实施例3、利用实施例1所得色谱填料进行寡糖的富集
1)取10mg实施例1制备所得色谱填料用乙腈溶解,装填到200ul移液器枪头里,自然沉淀,制备固相萃取柱;
2)取50μg鸡卵清蛋白(Sigma公司,CAS:9006-59-1),溶解于50mM碳酸氢铵溶液中,终浓度为1μg/μl。沸水浴热变性10分钟后,冷却到室温,取适量变性蛋白加入PNGase F(酶和蛋白质质量比为1:20),置于37℃水浴中孵育16小时。酶解产物冷冻干燥后用乙腈/水/甲酸(80:20:0.1,v/v)溶解,终浓度为1μg/μl。对该固相萃取柱用30μl乙腈/水/甲酸(10:90:0.1,v/v)溶液润洗,60μl乙腈/水/甲酸(80:20:0.1,v/v)溶液平衡后,取10μl样品上样,乙腈/水/甲酸(80:20:0.1,v/v)溶液洗涤3次,最后用30μl乙腈/水/甲酸(10:90:0.1,v/v)溶液洗脱,真空冷冻干燥,定容至10ul。
取1μl洗脱液点在基质辅助激光解析电离飞行时间质谱仪靶上,干燥后,点上2,5-二羟基苯甲酸溶液(50%乙腈,0.1%H3PO4)作为基质,靶上溶液结晶后进行质谱分析。所得结果如图5所示。
由图可知,从未经富集的样品的MALDI-TOF-MS质谱图中只能鉴定到14种糖型,且信号强度和信噪比均较低;而经固相萃取柱富集后,寡糖的质谱信号强度和信噪比均获得显著提高。鉴定到的糖型从14种提高19种。此结果说明该亲水聚合物-硅胶杂化填料装填的固相萃取柱对标准糖蛋白的寡糖具有明显富集效果。
实施例4、利用实施例1所得色谱填料进行寡糖的富集
1)取10mg实施例1制备所得色谱填料用乙腈溶解,装填到200ul移液器枪头里,自然沉淀,制备固相萃取柱;
2)取50μg血浆全蛋白,溶解于50mM碳酸氢铵溶液中,终浓度为2μg/μl。沸水浴热变性10分钟后,冷却到室温,取适量变性蛋白加入PNGase F(酶和蛋白质质量比为1:10),置于37℃水浴中孵育16小时。酶解产物冷冻干燥后用乙腈/水/甲酸(80:20:0.1,v/v)溶解,终浓度为2μg/μl。对该固相萃取柱用30μl乙腈/水/甲酸(10:90:0.1,v/v)溶液润洗,60μl乙腈/水/甲酸(80:20:0.1,v/v)溶液平衡后,取30μl样品上样,乙腈/水/甲酸(80:20:0.1,v/v)溶液洗涤3次,最后用30μl乙腈/水/甲酸(10:90:0.1,v/v)溶液洗脱。
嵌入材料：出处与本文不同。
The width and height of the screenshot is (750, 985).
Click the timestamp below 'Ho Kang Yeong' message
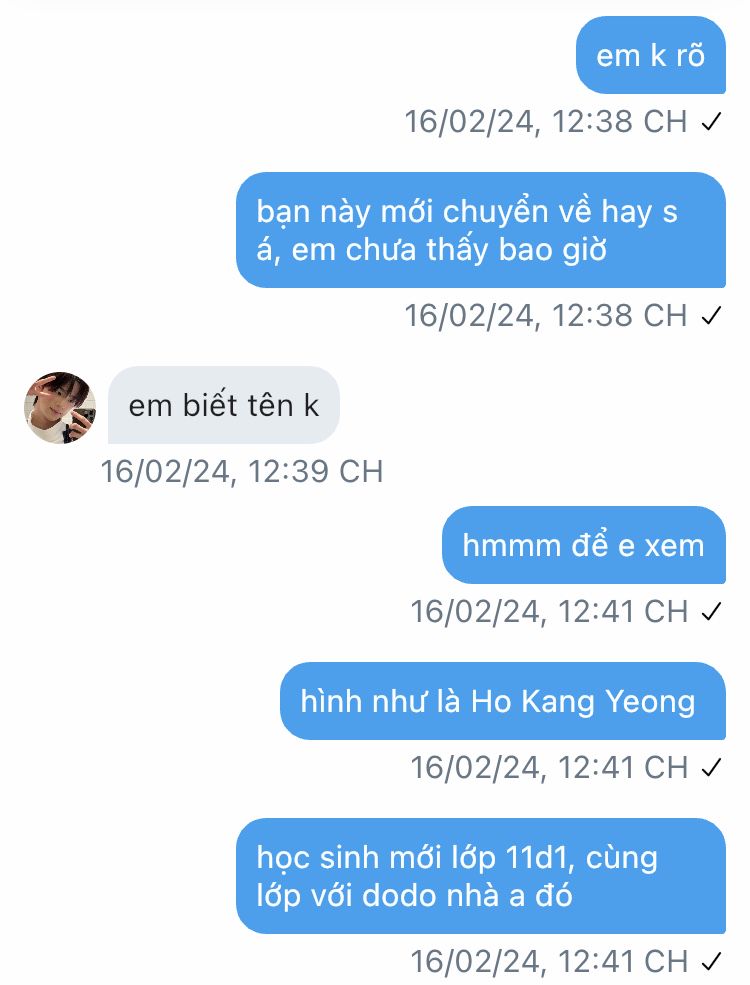click(x=550, y=768)
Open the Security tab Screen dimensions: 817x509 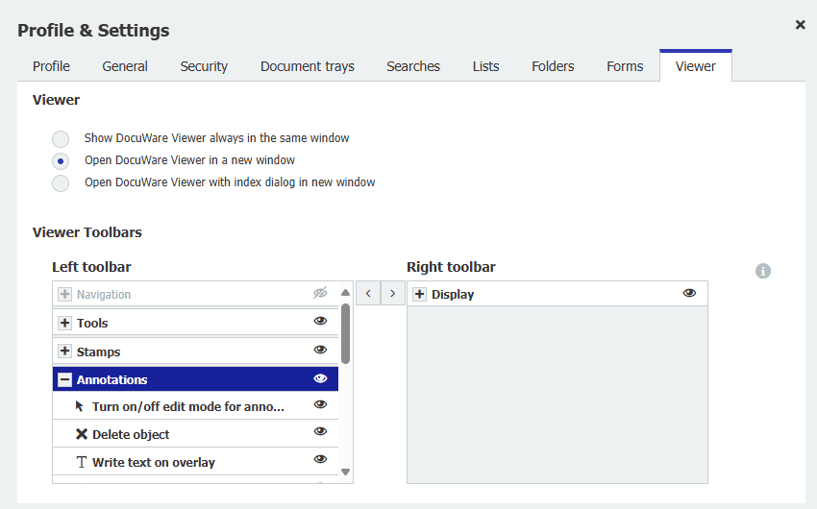[204, 66]
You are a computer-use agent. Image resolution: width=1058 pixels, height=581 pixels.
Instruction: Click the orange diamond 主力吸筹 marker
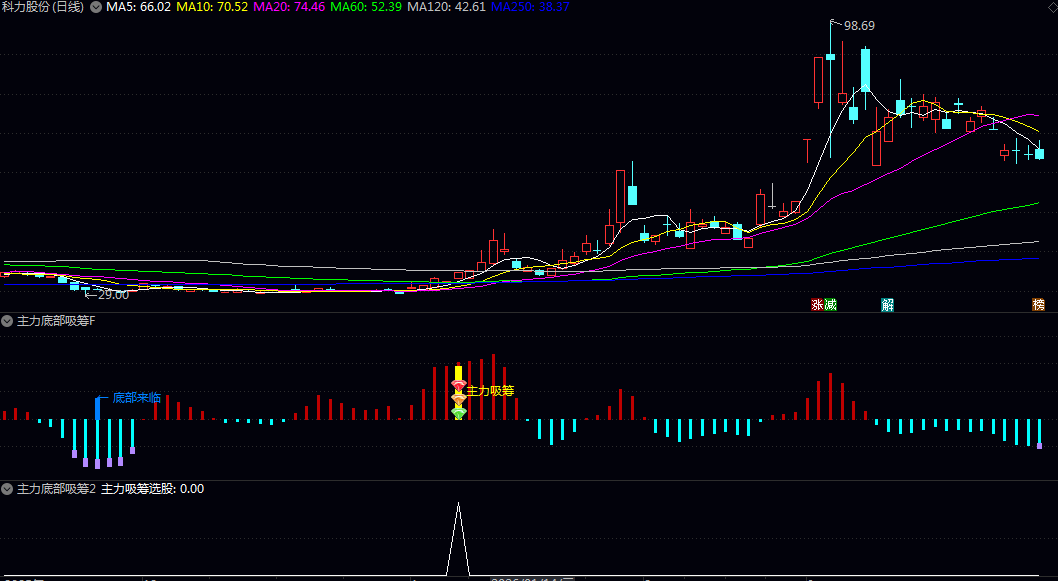tap(459, 399)
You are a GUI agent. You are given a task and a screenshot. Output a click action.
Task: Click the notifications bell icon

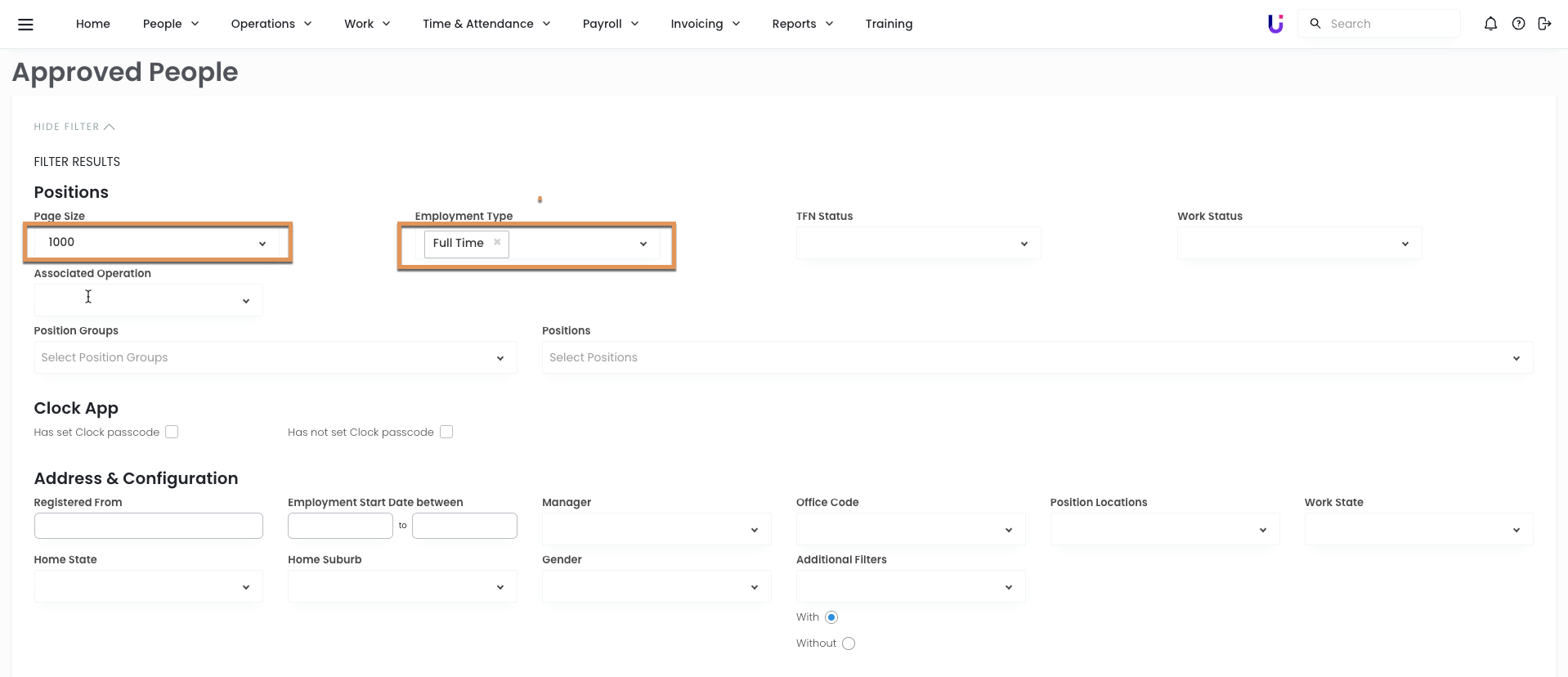[1490, 24]
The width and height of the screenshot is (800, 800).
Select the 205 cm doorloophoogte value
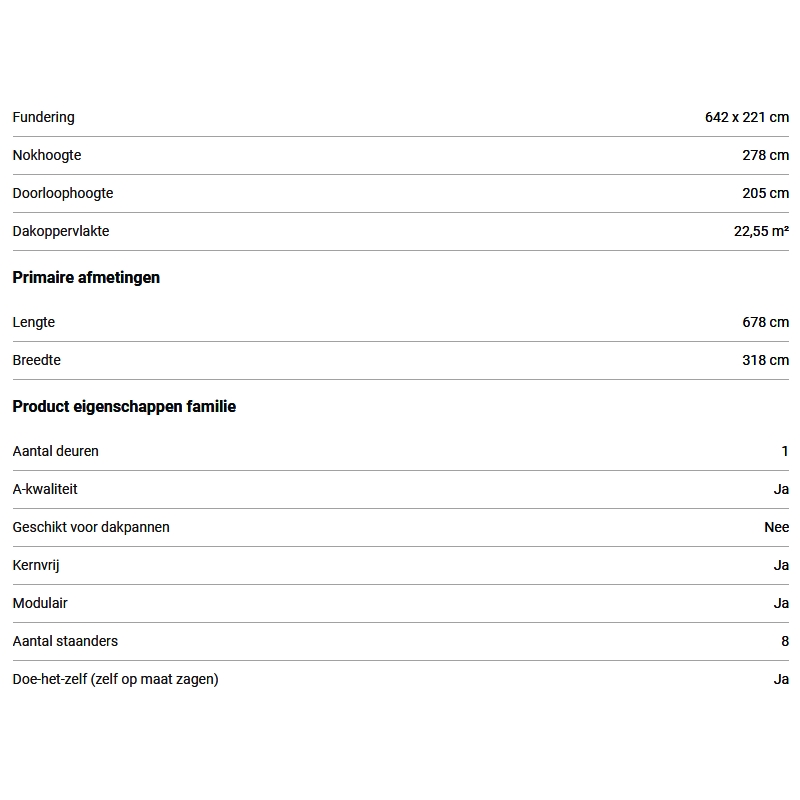coord(765,193)
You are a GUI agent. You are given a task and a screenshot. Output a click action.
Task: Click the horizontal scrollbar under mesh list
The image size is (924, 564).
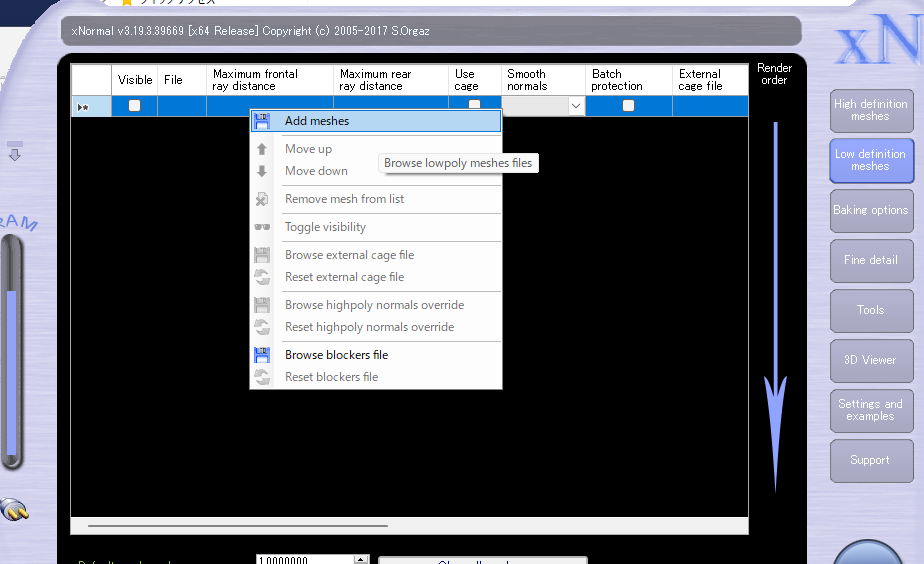pos(238,525)
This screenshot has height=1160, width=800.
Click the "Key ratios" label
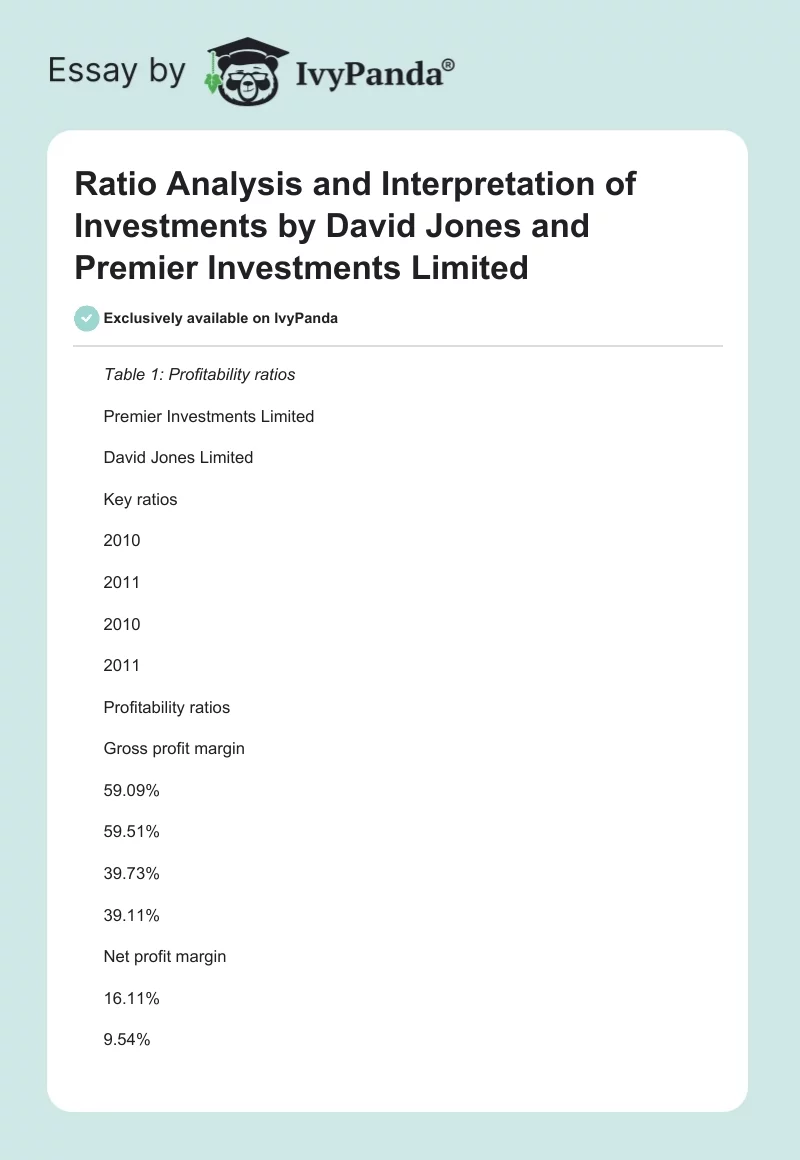140,499
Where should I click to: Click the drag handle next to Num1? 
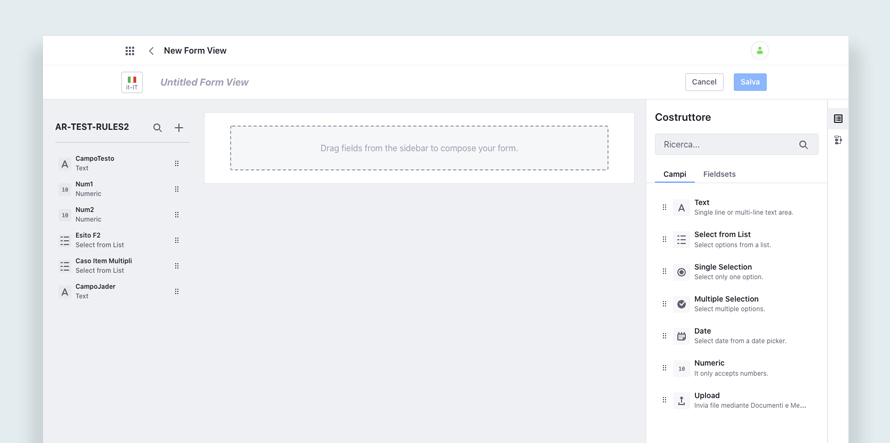tap(177, 189)
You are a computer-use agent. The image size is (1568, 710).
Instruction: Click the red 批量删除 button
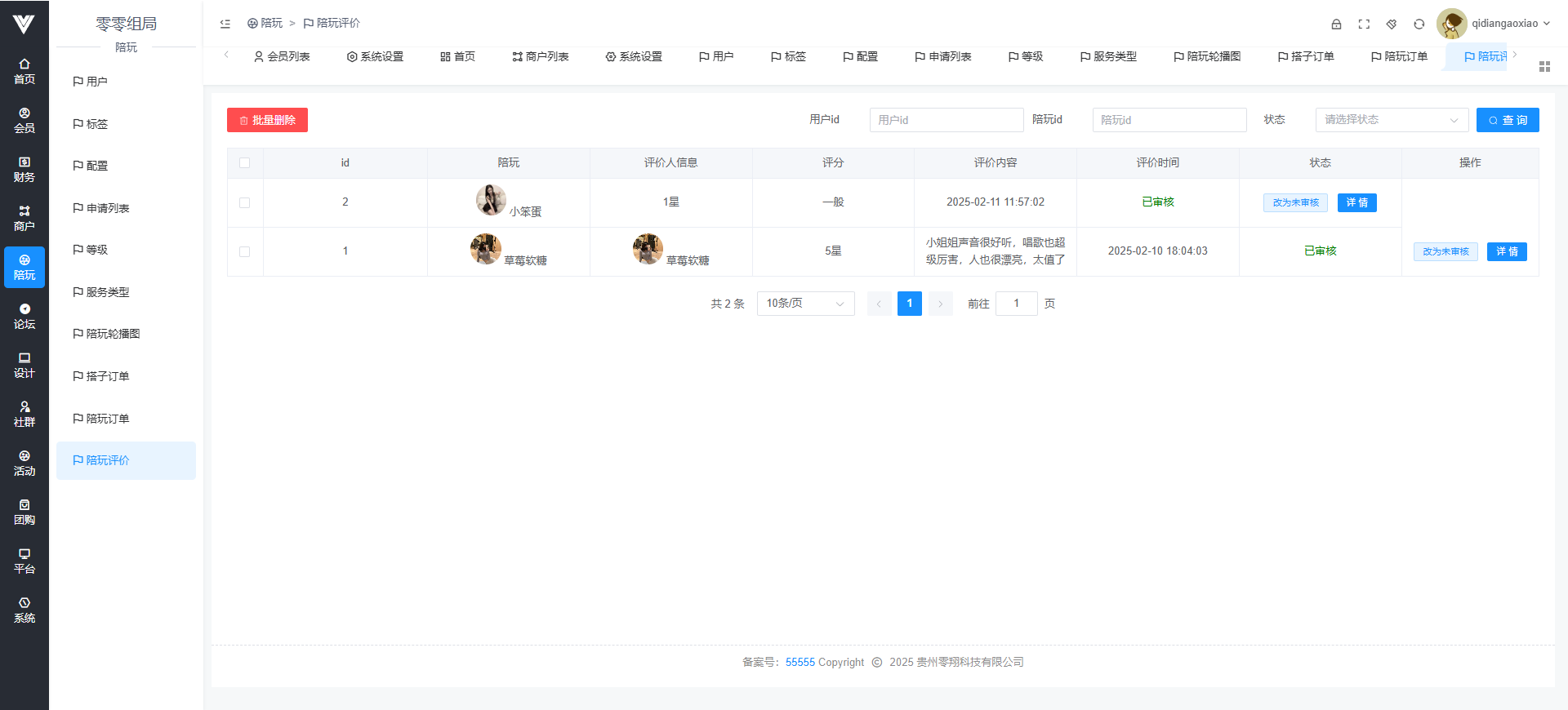click(x=267, y=120)
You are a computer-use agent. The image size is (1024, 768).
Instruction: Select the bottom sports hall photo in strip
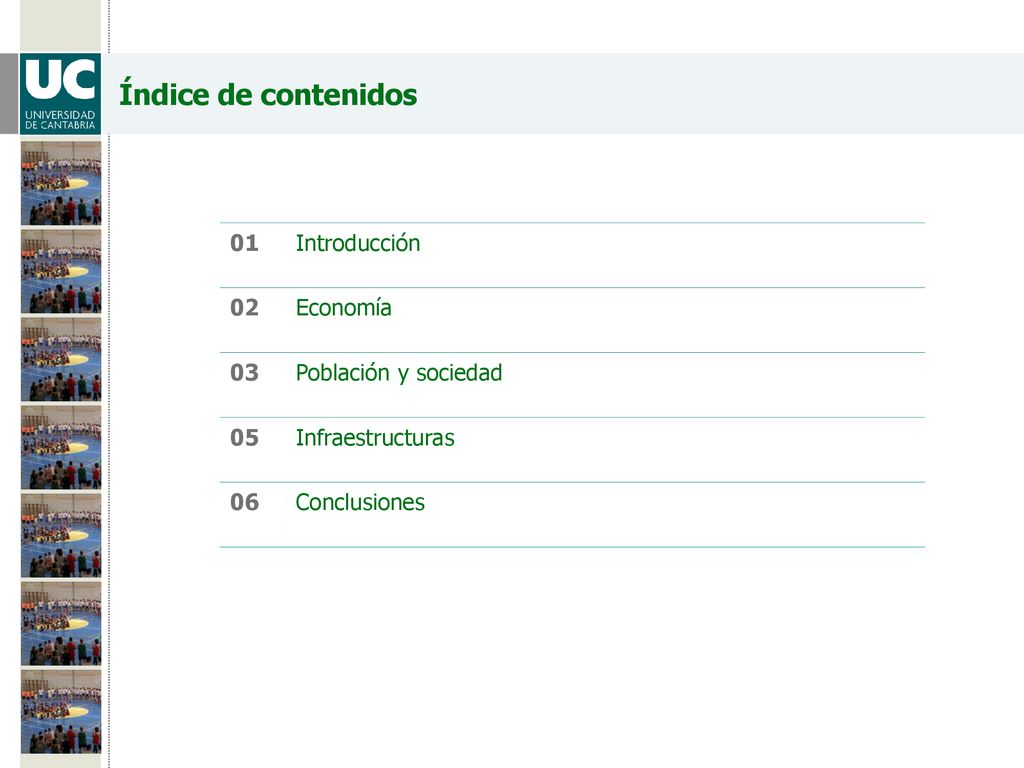(61, 712)
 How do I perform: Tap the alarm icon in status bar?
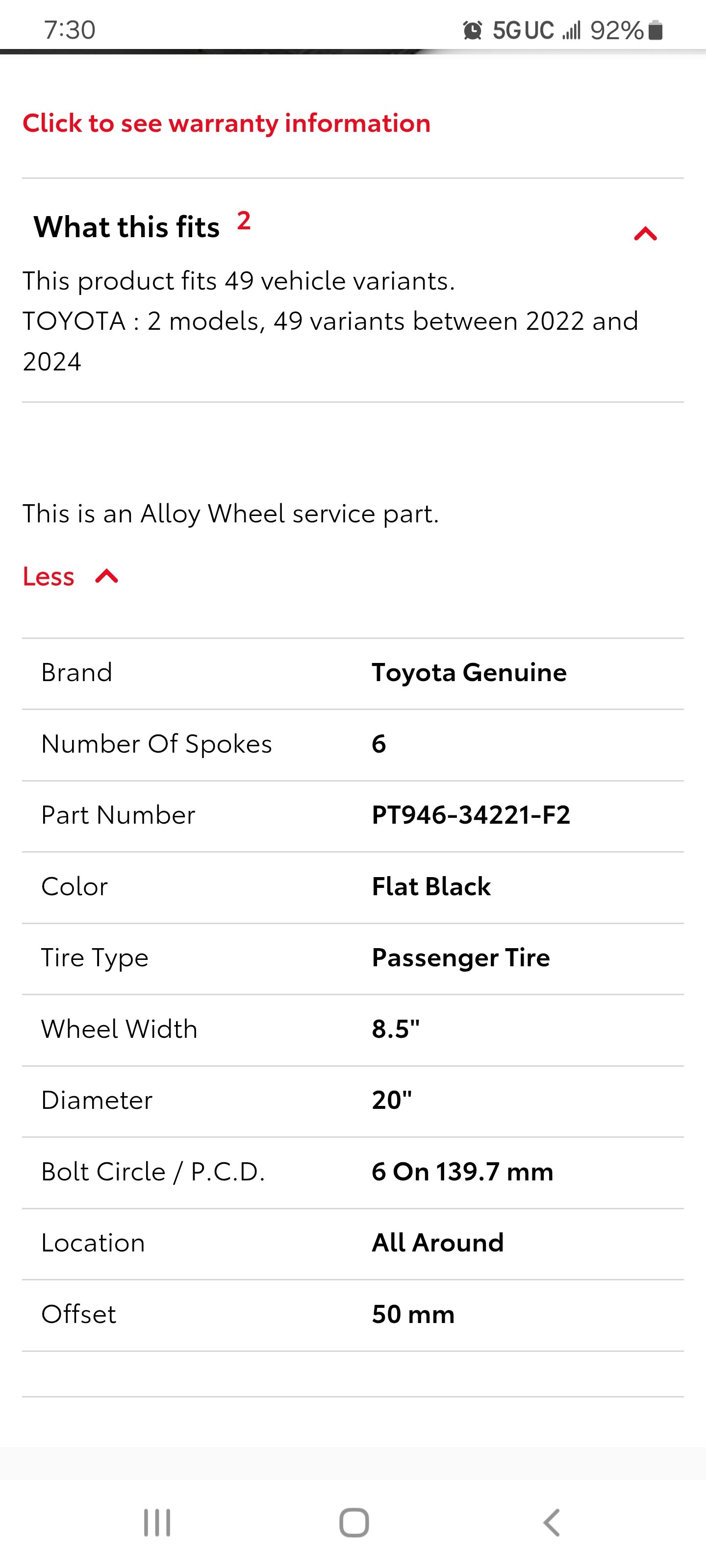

取1μl洗脱液点在基质辅助激光解析电离飞行时间质谱仪靶上,干燥后,点上2,5-二羟基苯甲酸溶液(50%乙腈,0.1%H3PO4)作为基质,靶上溶液结晶后进行质谱分析。所得结果如图6所示。
图6a为血浆糖蛋白PNGase F酶解后的寡糖混合物未经固相萃取柱富集,直接进行质谱鉴定的谱图,共鉴定到11种糖型。如图6b所示,在经过固相萃取柱富集的血浆糖蛋白寡糖的质谱图上,蛋白质和多肽杂质已基本被除去,寡糖对应的质谱峰信号强度、信噪比及糖型鉴定数量均显著提高,共鉴定到47种糖型。此结果说明该色谱填料装填的固相萃取柱对复杂样本中糖蛋白的寡糖具有明显富集效果。
实施例5
取4g实施例1制备所得色谱填料,湿法装填高效液相色谱柱(150mm*4.6mm i.d.)后,以浓度为1mg/ml的低聚葡萄糖混合物G20(葡萄糖单糖、二糖直至葡聚糖二十)溶液作为样品进行在线分离。
分离条件为:流速:1ml/min;流动相A:水,流动相B:乙腈;梯度洗脱:0-10分钟30%-45%A,10-15分钟,45%A,15-25分钟,45%-65%A。检测器为蒸发光散射检测器。
所得结果如图7所示。由图可知,该色谱柱成功用于低聚葡萄糖混合物G20的分离,使葡萄糖单糖、二糖直至葡聚糖二十获得有效分离。